Stored entries:
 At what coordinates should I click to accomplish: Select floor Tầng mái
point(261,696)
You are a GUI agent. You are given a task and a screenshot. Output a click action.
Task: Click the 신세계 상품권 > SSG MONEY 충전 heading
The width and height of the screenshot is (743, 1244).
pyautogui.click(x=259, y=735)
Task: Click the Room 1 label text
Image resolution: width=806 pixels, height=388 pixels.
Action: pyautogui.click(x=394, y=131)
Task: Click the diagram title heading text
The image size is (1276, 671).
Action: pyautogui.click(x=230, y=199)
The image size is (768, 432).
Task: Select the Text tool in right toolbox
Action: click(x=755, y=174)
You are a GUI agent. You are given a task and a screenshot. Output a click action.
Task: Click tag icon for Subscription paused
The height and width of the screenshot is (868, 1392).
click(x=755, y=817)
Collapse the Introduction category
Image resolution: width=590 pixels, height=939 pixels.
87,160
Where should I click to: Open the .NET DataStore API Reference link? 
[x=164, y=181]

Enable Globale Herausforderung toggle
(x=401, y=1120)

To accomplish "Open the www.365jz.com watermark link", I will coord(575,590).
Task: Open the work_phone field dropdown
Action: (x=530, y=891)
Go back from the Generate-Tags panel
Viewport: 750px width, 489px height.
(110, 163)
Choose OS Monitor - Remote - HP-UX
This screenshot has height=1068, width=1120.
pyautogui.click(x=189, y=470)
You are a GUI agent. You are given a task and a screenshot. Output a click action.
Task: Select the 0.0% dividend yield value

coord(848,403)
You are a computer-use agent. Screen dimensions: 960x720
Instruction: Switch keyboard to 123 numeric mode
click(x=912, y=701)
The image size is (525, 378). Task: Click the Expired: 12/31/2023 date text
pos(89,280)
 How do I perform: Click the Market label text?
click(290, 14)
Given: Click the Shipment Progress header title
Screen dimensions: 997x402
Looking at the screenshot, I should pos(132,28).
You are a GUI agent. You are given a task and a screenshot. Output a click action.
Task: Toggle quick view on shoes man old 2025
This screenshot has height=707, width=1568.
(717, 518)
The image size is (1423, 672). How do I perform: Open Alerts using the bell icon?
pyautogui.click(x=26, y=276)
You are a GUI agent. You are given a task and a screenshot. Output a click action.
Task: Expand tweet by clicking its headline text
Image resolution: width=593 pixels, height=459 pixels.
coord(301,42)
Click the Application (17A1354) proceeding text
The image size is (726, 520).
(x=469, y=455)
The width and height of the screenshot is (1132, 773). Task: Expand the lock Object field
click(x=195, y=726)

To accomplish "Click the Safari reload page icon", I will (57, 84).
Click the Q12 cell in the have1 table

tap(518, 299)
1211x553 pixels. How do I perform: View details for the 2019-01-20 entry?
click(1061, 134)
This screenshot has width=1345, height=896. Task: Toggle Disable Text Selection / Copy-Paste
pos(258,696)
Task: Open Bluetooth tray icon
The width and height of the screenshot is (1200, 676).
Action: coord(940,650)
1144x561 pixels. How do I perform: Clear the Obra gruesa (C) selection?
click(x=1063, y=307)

**WHAT YOU ARE ASKED TO DO:** All of the records above need to be copied exactly.

**EXERCISE RESULT:**
 At what coordinates should I click to accomplish: Select floor Tầng mái
point(261,696)
You are a GUI agent. You are given a task and a screenshot. Output a click action.
Task: Click the 신세계 상품권 > SSG MONEY 충전 heading
The width and height of the screenshot is (743, 1244).
pyautogui.click(x=259, y=735)
Task: Click the Room 1 label text
Image resolution: width=806 pixels, height=388 pixels.
Action: pyautogui.click(x=394, y=131)
Task: Click the diagram title heading text
The image size is (1276, 671).
Action: pyautogui.click(x=230, y=199)
The image size is (768, 432).
Task: Select the Text tool in right toolbox
Action: click(x=755, y=174)
You are a GUI agent. You are given a task and a screenshot. Output a click action.
Task: Click tag icon for Subscription paused
The height and width of the screenshot is (868, 1392).
click(x=755, y=817)
Collapse the Introduction category
Image resolution: width=590 pixels, height=939 pixels.
87,160
Where should I click to: Open the .NET DataStore API Reference link? 
[x=164, y=181]

Enable Globale Herausforderung toggle
(x=401, y=1120)

To accomplish "Open the www.365jz.com watermark link", I will coord(575,590).
Task: Open the work_phone field dropdown
Action: (x=530, y=891)
Go back from the Generate-Tags panel
Viewport: 750px width, 489px height.
(110, 163)
Choose OS Monitor - Remote - HP-UX
This screenshot has height=1068, width=1120.
pyautogui.click(x=189, y=470)
You are a GUI agent. You are given a task and a screenshot. Output a click action.
Task: Select the 0.0% dividend yield value

coord(848,403)
You are a computer-use agent. Screen dimensions: 960x720
Instruction: Switch keyboard to 123 numeric mode
click(x=912, y=701)
The image size is (525, 378). Task: Click the Expired: 12/31/2023 date text
pos(89,280)
 How do I perform: Click the Market label text?
click(290, 14)
Given: Click the Shipment Progress header title
Screen dimensions: 997x402
Looking at the screenshot, I should pos(132,28).
You are a GUI agent. You are given a task and a screenshot. Output a click action.
Task: Toggle quick view on shoes man old 2025
This screenshot has height=707, width=1568.
(717, 518)
The image size is (1423, 672). How do I perform: Open Alerts using the bell icon?
pyautogui.click(x=26, y=276)
You are a GUI agent. You are given a task and a screenshot. Output a click action.
Task: Expand tweet by clicking its headline text
Image resolution: width=593 pixels, height=459 pixels.
coord(301,42)
Click the Application (17A1354) proceeding text
The image size is (726, 520).
(x=469, y=455)
The width and height of the screenshot is (1132, 773). Task: Expand the lock Object field
click(x=195, y=726)

To accomplish "Click the Safari reload page icon", I will (57, 84).
Click the Q12 cell in the have1 table

tap(518, 299)
1211x553 pixels. How do I perform: View details for the 2019-01-20 entry?
click(1061, 134)
This screenshot has width=1345, height=896. Task: Toggle Disable Text Selection / Copy-Paste
pos(258,696)
Task: Open Bluetooth tray icon
The width and height of the screenshot is (1200, 676).
Action: coord(940,650)
1144x561 pixels. How do I perform: Clear the Obra gruesa (C) selection?
click(x=1063, y=307)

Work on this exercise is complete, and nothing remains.